-- START OF Input data --
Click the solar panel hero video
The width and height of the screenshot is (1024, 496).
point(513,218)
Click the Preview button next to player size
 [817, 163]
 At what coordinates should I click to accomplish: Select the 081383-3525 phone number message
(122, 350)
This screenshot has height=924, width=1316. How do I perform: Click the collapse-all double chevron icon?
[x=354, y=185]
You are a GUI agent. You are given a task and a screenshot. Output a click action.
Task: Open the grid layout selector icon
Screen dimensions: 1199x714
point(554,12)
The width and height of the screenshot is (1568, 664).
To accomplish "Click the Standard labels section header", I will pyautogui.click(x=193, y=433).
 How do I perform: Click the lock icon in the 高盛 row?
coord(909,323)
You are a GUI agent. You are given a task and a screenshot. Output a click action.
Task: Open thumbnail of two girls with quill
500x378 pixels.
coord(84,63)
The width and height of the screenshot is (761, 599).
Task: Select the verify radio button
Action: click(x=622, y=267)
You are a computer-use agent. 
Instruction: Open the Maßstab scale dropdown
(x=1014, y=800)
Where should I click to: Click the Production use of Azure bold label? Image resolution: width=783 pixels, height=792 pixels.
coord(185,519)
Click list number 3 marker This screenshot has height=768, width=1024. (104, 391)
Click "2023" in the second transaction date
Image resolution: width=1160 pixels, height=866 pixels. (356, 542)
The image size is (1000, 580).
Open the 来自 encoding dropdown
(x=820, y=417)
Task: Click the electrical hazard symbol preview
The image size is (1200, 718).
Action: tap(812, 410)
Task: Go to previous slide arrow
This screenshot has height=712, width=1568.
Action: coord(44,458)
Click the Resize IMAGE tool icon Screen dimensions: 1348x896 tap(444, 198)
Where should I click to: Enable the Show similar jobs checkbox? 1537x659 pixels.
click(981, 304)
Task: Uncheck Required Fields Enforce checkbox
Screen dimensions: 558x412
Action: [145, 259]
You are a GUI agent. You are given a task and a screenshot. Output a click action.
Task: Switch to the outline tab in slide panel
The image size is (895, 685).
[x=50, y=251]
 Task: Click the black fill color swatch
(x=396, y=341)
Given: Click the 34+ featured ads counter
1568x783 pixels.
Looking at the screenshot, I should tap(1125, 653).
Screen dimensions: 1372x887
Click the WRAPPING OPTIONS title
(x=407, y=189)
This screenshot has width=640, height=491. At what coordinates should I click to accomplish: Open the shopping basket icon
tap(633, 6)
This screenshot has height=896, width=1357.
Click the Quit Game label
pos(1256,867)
-- END OF Input data --
- **Given request**
Update the rows between the line holding "This screenshot has height=924, width=1316." and the line holding "coord(909,323)", inclusive, so that "section header" becomes "section title" and nothing else changes. Return only those rows.

- **Correct answer**
This screenshot has height=924, width=1316. How do I perform: Click the collapse-all double chevron icon?
[x=354, y=185]
You are a GUI agent. You are given a task and a screenshot. Output a click action.
Task: Open the grid layout selector icon
Screen dimensions: 1199x714
point(554,12)
The width and height of the screenshot is (1568, 664).
To accomplish "Click the Standard labels section title", I will pyautogui.click(x=193, y=433).
 How do I perform: Click the lock icon in the 高盛 row?
coord(909,323)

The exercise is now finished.